One of my favourite things about being in the army are the hilarious stories I’ve come away with. The stories I’m going to share revolve around one particular object: the SAF Helmet. While it isn’t scientifically proven, it has been theorised that whenever a soldier puts on his combat helmet, his thinking capacity shrinks immediately, and I’ve personally witnessed this phenomenon.

In 2011, during my stint as an instructor training potential sergeants, I was tasked to be a range safety for an anti-tank live firing exercise. My role was to make sure the cadets followed safety procedures and not end up killing themselves or me. Although the live firing involves a rocket launcher of sorts, the entire exercise is generally safe.

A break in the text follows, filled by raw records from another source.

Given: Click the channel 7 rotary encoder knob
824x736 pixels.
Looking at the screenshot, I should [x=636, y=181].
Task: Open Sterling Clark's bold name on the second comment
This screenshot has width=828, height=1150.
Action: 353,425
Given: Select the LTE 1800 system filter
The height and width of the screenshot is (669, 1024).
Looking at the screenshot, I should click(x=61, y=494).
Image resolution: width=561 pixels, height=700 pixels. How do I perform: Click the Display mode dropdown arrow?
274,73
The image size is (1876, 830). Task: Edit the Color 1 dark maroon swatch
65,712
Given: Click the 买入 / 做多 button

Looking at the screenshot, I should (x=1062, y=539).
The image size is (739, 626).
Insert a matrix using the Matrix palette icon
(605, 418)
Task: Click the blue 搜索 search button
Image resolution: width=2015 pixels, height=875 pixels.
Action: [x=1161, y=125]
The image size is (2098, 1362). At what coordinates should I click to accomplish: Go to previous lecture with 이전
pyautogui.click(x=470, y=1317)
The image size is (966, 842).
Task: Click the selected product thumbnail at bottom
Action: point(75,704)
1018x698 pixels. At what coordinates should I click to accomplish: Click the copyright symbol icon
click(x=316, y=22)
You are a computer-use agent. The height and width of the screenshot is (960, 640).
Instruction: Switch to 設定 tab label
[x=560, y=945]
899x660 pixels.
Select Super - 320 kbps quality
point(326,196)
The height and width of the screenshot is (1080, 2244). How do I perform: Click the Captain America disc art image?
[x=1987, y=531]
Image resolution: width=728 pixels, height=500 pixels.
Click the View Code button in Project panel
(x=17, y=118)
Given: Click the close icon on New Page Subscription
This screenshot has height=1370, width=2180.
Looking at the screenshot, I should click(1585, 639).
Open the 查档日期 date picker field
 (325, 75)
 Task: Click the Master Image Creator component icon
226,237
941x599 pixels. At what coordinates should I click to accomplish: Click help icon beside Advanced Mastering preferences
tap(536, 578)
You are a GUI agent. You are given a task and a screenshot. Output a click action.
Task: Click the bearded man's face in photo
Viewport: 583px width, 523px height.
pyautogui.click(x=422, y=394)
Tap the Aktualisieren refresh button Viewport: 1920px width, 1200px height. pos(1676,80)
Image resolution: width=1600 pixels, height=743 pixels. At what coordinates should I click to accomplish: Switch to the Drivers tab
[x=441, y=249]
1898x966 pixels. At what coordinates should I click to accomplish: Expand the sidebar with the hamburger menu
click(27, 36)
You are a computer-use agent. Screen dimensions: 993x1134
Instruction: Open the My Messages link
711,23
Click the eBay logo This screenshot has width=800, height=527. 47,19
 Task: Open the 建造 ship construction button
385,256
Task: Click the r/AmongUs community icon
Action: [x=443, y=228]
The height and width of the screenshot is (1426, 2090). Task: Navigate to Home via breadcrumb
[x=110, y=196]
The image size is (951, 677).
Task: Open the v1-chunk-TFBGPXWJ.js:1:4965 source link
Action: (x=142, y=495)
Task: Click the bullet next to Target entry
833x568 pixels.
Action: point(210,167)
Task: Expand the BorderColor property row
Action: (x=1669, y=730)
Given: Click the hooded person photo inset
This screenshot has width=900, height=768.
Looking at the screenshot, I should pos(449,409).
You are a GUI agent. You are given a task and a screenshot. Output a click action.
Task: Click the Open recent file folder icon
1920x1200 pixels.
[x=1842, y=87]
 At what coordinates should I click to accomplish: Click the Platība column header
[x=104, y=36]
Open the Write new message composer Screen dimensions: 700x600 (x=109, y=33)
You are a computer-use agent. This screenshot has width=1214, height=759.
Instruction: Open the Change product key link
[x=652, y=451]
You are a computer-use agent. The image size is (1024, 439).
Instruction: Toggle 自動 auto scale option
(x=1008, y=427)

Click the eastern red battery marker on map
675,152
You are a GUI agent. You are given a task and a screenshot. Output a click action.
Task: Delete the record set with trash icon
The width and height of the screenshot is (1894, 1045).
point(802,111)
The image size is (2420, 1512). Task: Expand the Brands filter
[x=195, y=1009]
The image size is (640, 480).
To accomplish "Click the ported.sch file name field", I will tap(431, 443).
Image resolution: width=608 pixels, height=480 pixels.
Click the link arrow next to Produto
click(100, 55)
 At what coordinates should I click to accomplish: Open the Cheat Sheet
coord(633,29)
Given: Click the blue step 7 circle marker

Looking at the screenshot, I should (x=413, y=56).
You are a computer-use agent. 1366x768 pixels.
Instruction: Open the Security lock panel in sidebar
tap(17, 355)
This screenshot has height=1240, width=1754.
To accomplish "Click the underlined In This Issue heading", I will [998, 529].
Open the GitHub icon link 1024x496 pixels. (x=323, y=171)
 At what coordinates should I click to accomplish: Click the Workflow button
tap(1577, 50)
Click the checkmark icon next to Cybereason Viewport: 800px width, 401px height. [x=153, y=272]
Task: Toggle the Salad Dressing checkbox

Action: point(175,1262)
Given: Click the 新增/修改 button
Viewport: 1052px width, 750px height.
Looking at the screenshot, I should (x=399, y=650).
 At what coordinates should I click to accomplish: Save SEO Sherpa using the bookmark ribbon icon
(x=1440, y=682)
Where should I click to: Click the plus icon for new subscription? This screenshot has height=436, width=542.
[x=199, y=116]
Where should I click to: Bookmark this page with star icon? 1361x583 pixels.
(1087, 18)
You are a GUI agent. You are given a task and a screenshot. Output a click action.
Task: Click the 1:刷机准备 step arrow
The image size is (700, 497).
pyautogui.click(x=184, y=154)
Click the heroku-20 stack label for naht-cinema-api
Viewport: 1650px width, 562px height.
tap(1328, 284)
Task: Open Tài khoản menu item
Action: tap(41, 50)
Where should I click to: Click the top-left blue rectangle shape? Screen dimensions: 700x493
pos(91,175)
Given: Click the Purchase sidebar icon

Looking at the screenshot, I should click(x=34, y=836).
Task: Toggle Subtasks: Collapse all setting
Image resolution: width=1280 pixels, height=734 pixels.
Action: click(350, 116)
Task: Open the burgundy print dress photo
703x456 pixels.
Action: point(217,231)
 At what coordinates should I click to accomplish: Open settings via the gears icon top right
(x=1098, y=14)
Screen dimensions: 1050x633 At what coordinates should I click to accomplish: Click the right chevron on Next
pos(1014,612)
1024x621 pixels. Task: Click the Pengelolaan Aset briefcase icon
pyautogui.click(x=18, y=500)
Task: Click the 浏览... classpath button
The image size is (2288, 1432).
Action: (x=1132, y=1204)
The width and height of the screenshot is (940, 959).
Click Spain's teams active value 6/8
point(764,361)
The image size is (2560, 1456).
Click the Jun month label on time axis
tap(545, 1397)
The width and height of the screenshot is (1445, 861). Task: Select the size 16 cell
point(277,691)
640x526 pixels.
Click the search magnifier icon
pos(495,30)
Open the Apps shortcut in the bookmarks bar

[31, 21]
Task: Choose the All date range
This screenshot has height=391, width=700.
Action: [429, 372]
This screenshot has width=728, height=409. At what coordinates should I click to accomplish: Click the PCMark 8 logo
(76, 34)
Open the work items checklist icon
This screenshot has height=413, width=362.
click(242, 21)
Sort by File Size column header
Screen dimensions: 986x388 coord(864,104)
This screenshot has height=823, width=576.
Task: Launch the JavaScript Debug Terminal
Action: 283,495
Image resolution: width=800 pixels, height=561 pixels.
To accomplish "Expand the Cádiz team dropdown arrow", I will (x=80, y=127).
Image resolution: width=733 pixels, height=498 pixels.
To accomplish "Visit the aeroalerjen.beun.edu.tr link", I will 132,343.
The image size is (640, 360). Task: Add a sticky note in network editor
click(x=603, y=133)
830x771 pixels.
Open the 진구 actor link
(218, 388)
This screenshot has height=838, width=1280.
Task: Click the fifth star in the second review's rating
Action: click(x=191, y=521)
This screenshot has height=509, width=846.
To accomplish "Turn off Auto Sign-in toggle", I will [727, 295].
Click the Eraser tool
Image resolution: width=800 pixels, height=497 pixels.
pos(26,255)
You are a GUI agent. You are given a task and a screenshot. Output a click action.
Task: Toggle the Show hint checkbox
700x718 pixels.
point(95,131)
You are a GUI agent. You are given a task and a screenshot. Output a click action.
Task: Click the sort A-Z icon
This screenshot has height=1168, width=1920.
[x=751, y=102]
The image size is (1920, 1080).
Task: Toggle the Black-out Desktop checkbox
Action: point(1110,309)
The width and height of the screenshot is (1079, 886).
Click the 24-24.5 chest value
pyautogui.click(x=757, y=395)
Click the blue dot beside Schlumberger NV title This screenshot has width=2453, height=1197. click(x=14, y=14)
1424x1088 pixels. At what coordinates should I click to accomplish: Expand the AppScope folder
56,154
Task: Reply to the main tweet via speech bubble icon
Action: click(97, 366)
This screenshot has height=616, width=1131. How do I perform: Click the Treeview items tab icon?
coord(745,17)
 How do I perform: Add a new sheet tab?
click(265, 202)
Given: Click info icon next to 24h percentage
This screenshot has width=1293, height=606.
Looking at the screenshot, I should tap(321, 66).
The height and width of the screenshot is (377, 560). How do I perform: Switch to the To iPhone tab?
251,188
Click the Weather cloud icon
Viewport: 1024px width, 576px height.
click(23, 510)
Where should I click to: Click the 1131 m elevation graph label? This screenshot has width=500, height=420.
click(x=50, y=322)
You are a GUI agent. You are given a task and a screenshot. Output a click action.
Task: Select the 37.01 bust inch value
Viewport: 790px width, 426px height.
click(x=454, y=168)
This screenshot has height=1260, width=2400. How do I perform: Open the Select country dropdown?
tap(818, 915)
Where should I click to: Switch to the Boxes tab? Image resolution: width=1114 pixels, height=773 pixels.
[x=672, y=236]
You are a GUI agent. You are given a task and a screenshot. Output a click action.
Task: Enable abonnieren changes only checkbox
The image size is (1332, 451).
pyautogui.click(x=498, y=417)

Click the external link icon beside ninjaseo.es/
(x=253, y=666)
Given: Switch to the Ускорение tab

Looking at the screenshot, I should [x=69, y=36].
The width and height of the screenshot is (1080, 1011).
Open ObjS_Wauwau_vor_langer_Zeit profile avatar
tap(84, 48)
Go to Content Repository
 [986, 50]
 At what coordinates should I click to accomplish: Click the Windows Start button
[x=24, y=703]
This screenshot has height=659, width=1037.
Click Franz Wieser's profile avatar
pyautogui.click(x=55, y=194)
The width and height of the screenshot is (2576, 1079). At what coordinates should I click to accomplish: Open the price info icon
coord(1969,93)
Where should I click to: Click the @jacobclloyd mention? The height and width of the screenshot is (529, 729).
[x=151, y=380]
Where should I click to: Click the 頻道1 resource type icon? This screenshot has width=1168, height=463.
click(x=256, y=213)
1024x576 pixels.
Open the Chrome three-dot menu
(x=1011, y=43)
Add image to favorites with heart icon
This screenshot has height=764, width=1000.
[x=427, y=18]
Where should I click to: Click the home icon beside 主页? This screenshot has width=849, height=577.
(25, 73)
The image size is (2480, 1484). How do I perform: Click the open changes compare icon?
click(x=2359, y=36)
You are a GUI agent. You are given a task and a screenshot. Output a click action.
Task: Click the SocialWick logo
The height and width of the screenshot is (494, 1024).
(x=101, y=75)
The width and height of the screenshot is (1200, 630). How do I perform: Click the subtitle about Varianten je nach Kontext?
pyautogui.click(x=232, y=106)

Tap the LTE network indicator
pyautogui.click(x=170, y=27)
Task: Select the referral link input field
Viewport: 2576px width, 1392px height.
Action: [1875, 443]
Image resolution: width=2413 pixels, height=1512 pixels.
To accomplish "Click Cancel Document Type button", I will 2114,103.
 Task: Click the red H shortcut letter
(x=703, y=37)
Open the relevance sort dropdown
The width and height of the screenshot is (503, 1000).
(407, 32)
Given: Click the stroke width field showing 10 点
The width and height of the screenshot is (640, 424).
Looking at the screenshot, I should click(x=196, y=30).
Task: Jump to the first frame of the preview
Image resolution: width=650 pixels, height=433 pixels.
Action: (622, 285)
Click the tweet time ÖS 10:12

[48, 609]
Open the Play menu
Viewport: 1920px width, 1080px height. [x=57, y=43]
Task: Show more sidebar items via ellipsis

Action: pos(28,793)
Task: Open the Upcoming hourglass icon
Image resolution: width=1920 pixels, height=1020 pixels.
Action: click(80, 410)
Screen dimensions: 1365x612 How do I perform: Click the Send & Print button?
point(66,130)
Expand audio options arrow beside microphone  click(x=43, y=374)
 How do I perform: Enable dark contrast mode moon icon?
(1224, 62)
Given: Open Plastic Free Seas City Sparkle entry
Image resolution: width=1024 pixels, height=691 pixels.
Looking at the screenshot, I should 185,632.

On this day, however, a number of cadets that were assigned to my lane fired at the wrong targets, which are giant concrete slabs marked with large clear numbers. When one cadet came up to shoot, I gave the order “Cadet XYZ, shoot at target three.” He responded with a thumbs-up but proceeded to fire at the target with an unmissable “4” on it. I thwacked him on the helmet and yelled “I said three, you idiot.” When the next cadet came up, I told him as clearly as I could, “Hey, look at me. Fire at target three, all right?” To which he looked at me in bewilderment and asked,

“Sergeant, shoot at the trees?”

I’m not immune to the helmet phenomenon myself. During a mission in my last ICT, we were given the task of conducting an urban assault. The training facility we used for this purpose had simulated buildings that look remarkably real. My mortifying blunder occurred as I was storming a building that resembled a terrace house. As I charged up to it, I saw that there was a window open, so my scumbag of a brain told me the only logical way in was to vault over the ledge. And this I did so enthusiastically that I ended up nose-diving through and landing in a heap on the other side, groaning in pain. Just when I thought things couldn’t get worse, the soldier behind me entered through a door just around the corner like any sane person would.

I wouldn’t go so far as to say I enjoy NS, but it’s experiences like these that are funny to recall. The camaraderie Singaporean sons share when they start yapping about NS stories make the whole sacrifice a tad more bearable. We aren’t the only ones who sacrifice though, the true heroes are the wives and girlfriends who have to hear these stories over and over, and over again.